IntermediateProperties: Calculate the intermediate network properties in the discovery dataset
Description
These properties are need at every permutation: so they will be computed
once.
Usage
IntermediateProperties(dData, dCorr, dNet, tNodeNames, moduleAssignments, modules)
Arguments
dData
scaled data matrix from the discovery dataset.
dCorr
matrix of correlation coefficients between all pairs of
variables/nodes in the discovery dataset.
dNet
adjacency matrix of network edge weights between all pairs of
nodes in the discovery dataset.
tNodeNames
a character vector of node names in the test dataset
moduleAssignments
a named character vector containing the module
each node belongs to in the discovery dataset.
modules
a character vector of modules for which to calculate the
module preservation statistics.
Value
a list containing three lists: a list of weighted degree vectors,
a list of correlation coefficient vectors, and a list of node
contribution vectors.

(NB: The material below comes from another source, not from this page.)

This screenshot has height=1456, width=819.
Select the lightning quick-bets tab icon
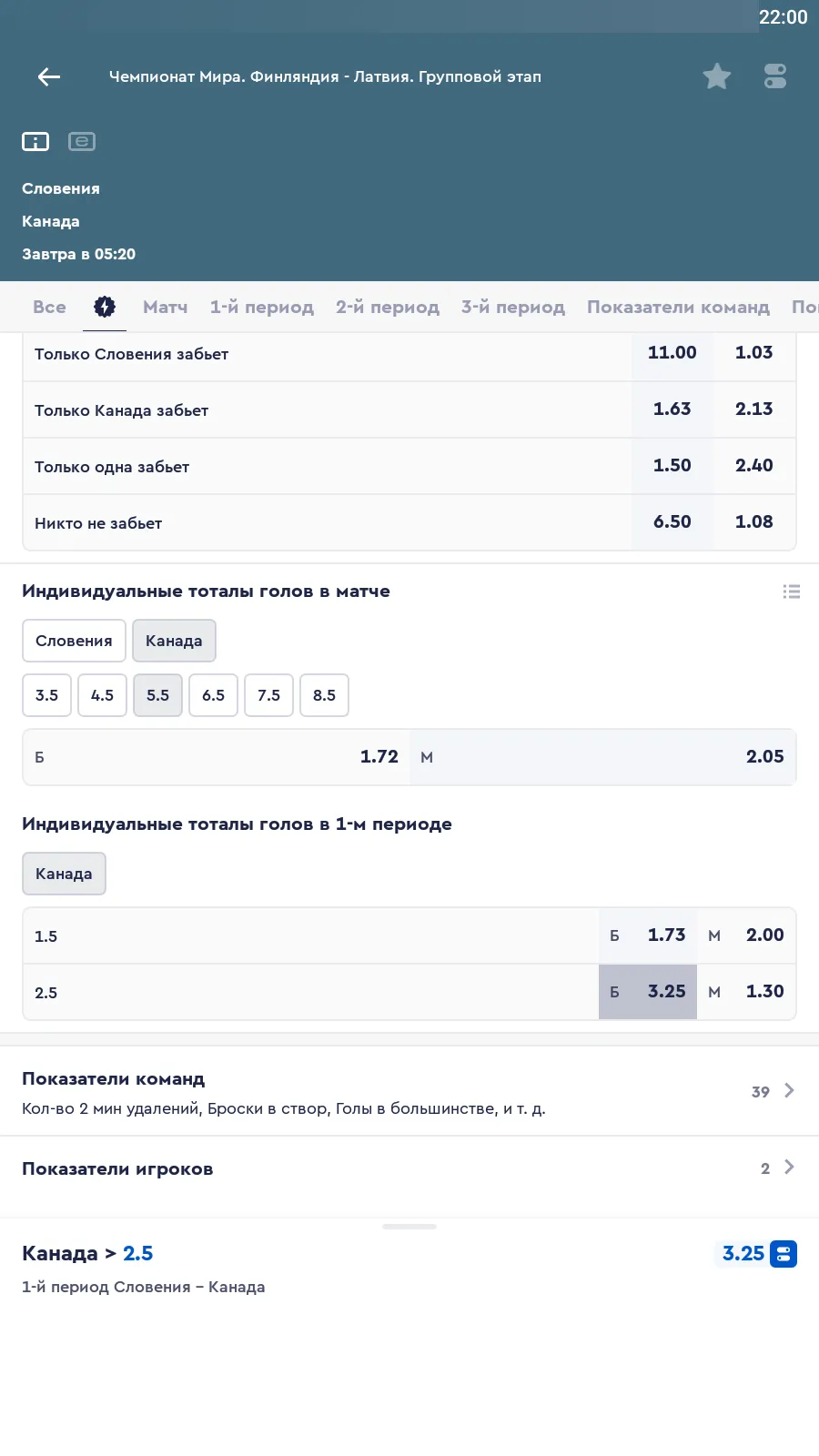point(105,307)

There is one vector for each module in each list.
Details
Input expectations:
Note that this function expects all inputs to be sensible, as checked by
the R function 'checkUserInput' and processed by 'modulePreservation'.
These requirements are:
- The ordering of node names across 'dData', 'dCorr', and 'dNet' is
consistent.
- The columns of 'dData' are the nodes.
- 'dData' has been scaled by 'Scale'.
- 'dCorr' and 'dNet' are square matrices, and their rownames are
identical to their column names.
- 'moduleAssigments' is a named character vector, where the names
represent node labels found in the discovery dataset (e.g. 'dNet').